As with any reloading recipe, any component alteration will produce a performance alteration; but in this instance, I have not seen very significant alterations. A slight POI shift and/or a minor group size variation appears to be the extent of the difference between the two projectiles, for me with the 308 and 30-06.

If your load runs near the bleeding edge of excessive pressure, back down and work up powder charges when changing bullets. If you don't have a good grasp about reading pressure indicators; don't make the swap until you do.

I use IMR-4064 for my 308 and 30-06 168gr match loads. For the 308, 43.5gr; for the 30-06 48.1gr. These are my best approximations for duplicating the FGMM loads. As with any reloading data, what works for me can only be counted upon as being safe and effective for me; it may not be either in others' situations. Military brass tends to have smaller internal capacities, and generally requires (in these two chamberings) about a 1gr to 1 1/2gr charge reduction for safety and effectiveness. My loads are from Service Rifle data and are under Hodgdon Max.
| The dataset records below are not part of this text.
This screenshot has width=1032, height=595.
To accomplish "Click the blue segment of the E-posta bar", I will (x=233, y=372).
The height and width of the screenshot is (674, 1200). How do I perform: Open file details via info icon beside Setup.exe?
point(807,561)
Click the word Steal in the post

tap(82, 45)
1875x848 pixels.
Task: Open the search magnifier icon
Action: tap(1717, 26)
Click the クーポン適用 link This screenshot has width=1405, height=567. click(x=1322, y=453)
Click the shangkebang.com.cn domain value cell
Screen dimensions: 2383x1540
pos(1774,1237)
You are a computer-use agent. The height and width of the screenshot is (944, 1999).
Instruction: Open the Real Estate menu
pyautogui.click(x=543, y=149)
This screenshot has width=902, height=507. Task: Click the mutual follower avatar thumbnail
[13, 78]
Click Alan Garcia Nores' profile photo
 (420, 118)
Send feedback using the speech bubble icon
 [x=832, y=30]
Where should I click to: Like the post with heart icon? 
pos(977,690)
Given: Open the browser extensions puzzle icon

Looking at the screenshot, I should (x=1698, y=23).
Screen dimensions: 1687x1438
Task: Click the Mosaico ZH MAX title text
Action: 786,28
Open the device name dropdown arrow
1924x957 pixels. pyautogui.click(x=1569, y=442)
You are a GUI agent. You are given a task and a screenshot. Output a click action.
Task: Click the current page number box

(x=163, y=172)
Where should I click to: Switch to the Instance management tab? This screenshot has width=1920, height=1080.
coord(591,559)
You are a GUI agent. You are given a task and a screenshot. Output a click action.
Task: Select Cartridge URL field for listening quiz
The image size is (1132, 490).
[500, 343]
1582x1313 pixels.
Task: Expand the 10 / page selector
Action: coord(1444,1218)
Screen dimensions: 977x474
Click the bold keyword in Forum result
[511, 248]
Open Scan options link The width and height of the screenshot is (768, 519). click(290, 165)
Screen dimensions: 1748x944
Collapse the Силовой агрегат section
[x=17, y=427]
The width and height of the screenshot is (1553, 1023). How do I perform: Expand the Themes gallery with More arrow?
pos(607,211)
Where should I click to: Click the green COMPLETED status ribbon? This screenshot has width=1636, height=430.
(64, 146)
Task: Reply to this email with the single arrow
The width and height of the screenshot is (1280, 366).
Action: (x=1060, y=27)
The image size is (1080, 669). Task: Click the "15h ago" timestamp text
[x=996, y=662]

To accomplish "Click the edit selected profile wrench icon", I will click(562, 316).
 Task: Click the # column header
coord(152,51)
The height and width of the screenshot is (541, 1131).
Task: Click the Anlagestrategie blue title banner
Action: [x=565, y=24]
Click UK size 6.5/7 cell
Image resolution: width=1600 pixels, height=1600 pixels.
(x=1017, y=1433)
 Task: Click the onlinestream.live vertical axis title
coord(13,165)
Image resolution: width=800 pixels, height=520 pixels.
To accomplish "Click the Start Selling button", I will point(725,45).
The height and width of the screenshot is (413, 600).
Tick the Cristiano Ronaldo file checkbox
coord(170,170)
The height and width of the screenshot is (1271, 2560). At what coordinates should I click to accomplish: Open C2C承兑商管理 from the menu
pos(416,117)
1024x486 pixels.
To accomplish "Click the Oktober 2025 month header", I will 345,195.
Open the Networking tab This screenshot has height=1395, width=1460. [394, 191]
I prefer Starline Brass for these cartridges, with CCI BR-2 primers for Match applications, and Winchester WLR primers for other (hunting, etc.) applications. The WLR provides a more definitive ignition, especially in the cold; the BR-2 is more the precise. For hunting, I substitute the SRA 165SGK (Sierra GameKing), which results in about a 2" POI shift at 200yd.

My current plans are to replace the .30 caliber HPBT Match bullets with Speer .308" 168g Gold Dots projectiles. Reportedly both accurate and terminally effective; they give up some BC. My local altitude is probably high enough (4350ft ASL) to negate that loss significantly.